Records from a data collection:

──────

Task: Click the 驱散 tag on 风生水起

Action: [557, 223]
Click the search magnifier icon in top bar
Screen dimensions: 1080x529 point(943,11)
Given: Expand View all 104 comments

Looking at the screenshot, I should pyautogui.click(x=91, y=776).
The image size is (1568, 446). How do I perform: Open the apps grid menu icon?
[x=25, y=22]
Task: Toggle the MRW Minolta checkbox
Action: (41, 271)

──────

What the task asks
Take each record above and return it verbatim.

Task response
Task: Click the 驱散 tag on 风生水起

Action: [557, 223]
Click the search magnifier icon in top bar
Screen dimensions: 1080x529 point(943,11)
Given: Expand View all 104 comments

Looking at the screenshot, I should pyautogui.click(x=91, y=776).
The image size is (1568, 446). How do I perform: Open the apps grid menu icon?
[x=25, y=22]
Task: Toggle the MRW Minolta checkbox
Action: (41, 271)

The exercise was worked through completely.